Léconomiste du Togo

Marchés de travaux publics: La Banque mondiale exige 30% de la main d’œuvre locale


Le Groupe de la Banque mondiale renforce les exigences en matière d’appels d’offres afin de favoriser la création d’emplois et le développement des compétences.

Conformément à sa volonté de répondre au défi de l’emploi dans les pays en développement, la Banque mondiale a annoncé le vendredi 18 juillet 2025 qu’elle va désormais exiger des entreprises travaillant sur ses projets qu’elles intègrent la participation de la main-d’œuvre locale dans les marchés de travaux de génie civil. En vertu de ces nouvelles règles, les entreprises qui répondent à des appels d’offres internationaux de génie civil — tels que la construction et l’entretien d’infrastructures de transport et d’énergie — devront veiller à ce que la main-d’œuvre locale représente au moins 30 % de leurs coûts de personnel.

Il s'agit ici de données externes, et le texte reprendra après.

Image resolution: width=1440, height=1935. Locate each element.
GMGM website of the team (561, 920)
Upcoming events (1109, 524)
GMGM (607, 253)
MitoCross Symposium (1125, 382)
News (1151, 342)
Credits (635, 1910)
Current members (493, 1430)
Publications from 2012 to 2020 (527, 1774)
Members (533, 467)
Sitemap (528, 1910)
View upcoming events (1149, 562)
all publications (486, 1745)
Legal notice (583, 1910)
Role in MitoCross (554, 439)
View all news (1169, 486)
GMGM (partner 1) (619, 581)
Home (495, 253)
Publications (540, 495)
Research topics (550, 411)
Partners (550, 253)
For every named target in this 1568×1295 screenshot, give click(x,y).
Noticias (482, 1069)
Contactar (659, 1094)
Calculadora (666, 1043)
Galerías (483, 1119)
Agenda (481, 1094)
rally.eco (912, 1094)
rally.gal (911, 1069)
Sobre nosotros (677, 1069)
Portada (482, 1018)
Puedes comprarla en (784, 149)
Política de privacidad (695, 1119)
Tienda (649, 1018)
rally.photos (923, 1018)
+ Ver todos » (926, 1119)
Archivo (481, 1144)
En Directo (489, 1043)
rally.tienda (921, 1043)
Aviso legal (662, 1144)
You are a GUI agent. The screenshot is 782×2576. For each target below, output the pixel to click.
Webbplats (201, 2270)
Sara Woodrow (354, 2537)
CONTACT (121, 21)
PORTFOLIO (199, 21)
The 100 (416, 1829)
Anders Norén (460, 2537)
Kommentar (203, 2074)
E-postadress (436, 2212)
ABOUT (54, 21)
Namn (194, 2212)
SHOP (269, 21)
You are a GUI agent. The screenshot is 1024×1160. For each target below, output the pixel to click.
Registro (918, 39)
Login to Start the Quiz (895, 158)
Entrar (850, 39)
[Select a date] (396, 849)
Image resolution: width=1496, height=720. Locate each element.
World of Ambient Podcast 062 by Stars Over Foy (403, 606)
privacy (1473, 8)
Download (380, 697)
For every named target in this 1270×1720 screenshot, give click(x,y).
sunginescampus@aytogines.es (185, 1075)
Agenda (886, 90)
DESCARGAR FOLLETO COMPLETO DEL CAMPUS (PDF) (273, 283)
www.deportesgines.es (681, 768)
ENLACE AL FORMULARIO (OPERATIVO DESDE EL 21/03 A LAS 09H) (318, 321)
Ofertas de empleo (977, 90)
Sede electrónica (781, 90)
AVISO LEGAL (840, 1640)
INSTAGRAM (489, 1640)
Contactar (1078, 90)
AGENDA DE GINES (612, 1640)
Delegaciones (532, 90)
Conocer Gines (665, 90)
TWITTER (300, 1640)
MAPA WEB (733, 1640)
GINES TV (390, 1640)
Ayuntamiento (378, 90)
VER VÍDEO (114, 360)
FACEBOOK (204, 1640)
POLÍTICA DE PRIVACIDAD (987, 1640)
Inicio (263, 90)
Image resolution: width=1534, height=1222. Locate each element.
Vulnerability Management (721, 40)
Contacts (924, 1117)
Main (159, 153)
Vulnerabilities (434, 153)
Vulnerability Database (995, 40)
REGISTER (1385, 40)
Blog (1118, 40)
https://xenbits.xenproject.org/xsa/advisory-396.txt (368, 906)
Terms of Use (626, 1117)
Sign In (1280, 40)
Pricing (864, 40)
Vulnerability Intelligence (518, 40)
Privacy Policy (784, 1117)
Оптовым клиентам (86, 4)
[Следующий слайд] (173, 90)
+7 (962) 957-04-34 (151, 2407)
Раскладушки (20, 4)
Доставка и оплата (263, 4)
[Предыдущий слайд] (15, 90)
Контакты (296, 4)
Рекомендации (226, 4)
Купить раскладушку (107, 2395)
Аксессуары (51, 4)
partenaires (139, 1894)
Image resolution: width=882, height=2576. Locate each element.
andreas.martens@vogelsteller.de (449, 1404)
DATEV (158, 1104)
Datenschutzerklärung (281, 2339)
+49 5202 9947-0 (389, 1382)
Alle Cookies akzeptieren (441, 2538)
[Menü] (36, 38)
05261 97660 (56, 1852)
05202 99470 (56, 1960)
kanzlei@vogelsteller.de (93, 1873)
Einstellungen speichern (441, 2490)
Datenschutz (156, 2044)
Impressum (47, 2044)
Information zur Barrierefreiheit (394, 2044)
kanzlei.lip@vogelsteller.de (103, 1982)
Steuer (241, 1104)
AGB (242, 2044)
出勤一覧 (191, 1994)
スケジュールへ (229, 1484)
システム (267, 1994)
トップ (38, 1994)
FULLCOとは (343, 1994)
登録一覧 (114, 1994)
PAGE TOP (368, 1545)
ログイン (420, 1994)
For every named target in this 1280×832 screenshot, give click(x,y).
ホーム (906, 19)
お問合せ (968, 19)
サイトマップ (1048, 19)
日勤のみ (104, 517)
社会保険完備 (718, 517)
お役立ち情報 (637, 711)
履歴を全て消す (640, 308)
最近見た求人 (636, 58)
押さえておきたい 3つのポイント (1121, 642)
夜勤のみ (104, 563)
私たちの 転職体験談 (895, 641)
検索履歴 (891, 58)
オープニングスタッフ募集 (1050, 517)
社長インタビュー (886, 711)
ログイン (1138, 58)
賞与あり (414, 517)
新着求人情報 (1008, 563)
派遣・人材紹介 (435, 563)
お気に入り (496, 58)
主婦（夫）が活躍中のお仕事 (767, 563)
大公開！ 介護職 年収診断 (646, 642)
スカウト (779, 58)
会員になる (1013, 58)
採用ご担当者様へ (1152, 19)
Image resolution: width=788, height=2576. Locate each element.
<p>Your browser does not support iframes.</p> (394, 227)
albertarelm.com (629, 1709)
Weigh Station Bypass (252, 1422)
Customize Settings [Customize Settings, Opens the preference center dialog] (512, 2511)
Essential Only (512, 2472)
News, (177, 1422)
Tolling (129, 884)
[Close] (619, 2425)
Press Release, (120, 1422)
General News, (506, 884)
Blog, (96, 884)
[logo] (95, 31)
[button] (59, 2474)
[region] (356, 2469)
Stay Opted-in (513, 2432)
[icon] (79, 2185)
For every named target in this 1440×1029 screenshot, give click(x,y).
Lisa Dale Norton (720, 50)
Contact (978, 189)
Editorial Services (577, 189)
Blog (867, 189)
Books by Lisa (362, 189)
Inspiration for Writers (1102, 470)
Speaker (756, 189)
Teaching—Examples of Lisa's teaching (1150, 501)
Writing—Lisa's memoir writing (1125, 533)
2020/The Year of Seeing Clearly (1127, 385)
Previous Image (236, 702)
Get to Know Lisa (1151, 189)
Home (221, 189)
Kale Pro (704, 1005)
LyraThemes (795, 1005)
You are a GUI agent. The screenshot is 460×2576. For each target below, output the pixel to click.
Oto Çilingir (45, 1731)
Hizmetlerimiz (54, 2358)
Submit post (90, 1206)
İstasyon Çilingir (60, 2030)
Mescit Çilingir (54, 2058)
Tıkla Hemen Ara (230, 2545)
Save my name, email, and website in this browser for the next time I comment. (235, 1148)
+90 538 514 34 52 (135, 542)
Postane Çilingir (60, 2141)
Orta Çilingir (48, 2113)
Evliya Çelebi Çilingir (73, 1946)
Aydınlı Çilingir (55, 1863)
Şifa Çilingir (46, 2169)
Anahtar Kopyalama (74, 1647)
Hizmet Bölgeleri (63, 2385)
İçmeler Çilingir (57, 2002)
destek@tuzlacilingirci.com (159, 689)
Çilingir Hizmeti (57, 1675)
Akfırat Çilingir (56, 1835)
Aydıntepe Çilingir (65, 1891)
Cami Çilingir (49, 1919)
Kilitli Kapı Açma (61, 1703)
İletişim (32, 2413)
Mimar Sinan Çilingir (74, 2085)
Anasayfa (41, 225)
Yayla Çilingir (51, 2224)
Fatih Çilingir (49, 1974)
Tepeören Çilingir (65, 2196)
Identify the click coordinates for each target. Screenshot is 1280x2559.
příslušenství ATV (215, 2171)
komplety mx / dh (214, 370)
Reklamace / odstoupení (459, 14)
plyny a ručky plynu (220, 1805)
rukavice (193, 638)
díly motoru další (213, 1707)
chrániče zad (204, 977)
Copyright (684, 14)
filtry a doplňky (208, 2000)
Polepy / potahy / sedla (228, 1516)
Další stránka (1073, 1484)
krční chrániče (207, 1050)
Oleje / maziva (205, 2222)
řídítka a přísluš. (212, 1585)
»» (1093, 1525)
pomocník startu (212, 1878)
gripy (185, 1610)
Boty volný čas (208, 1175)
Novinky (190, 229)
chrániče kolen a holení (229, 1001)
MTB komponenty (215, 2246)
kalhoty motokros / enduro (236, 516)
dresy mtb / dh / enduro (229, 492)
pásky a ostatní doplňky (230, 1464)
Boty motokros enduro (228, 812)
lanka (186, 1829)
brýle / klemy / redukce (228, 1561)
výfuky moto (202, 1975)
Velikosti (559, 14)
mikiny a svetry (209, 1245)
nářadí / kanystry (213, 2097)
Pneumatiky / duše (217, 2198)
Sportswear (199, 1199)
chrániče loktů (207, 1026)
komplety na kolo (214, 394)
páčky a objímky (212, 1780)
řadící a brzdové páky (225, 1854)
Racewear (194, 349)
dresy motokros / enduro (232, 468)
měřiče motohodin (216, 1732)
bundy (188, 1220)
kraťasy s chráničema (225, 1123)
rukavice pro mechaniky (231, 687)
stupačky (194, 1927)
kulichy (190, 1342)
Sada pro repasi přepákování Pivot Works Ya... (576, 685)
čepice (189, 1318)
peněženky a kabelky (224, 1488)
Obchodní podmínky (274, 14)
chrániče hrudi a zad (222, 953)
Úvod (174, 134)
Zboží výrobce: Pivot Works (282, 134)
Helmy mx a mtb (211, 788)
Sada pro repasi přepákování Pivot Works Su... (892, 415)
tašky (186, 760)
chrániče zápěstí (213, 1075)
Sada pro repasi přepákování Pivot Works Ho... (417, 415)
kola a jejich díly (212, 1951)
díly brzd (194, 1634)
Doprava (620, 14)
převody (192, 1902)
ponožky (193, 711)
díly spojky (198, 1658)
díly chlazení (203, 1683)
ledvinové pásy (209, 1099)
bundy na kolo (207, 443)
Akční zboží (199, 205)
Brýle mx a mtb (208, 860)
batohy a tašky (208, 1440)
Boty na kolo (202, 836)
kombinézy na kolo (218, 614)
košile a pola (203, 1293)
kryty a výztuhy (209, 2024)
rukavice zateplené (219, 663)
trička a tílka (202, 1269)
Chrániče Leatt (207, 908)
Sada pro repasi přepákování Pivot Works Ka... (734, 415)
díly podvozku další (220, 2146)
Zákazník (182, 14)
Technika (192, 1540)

L’objectif est de stimuler la création d’emplois et le développement des compétences dans les pays concernés. Ces modifications s’appliqueront à compter du 1er septembre 2025 aux marchés de travaux de génie civil faisant l’objet d’un appel d’offres international informe la Banque mondiale pour qui, le recours à une main-d’œuvre locale contribue à la génération de revenus au sein des communautés, ce qui permet aux individus de mieux subvenir aux besoins de leur famille, d’acquérir des connaissances et des compétences, et de réinvestir dans l’économie locale. Les projets d’infrastructures publiques sont un levier de création d’emplois particulièrement puissant. Alors que, selon les projections, 1,2 milliard de jeunes dans les économies émergentes entreront sur le marché du travail au cours de la prochaine décennie, cette démarche visant à soutenir la création d’emplois via la passation des marchés contribuera à renforcer l’impact des financements de la Banque mondiale.


Opportunités d’emplois


« Cette nouvelle obligation vient appuyer notre engagement en faveur de la création d’emplois, déclare Gallina A. Vincelette, à la tête de la vice-présidence Politique opérationnelle et services aux pays de la Banque mondiale. En privilégiant le recours à la main-d’œuvre locale dans les projets financés par la Banque mondiale, nous ne créons pas seulement des opportunités d’emplois immédiates pour les habitants de nos pays clients, nous investissons également dans le potentiel à long terme des populations locales. Cette approche contribue à la constitution d’une main-d’œuvre compétente et au renforcement des économies locales. » La révision du cadre de passation des marchés de la Banque mondiale s’inscrit dans la continuité des mesures introduites en mars 2025 et visant à attirer des entreprises soumissionnaires très qualifiées et porteuses de solutions innovantes dans les projets d’investissement financés par la Banque. Il s’agit notamment de mettre davantage l’accent sur la qualité dans l’évaluation des offres, en veillant à ce que le coût global du cycle de vie, l’innovation, la durabilité et d’autres critères qualitatifs, y compris la création d’emplois locaux, soient correctement pris en compte pour les marchés d’un montant élevé.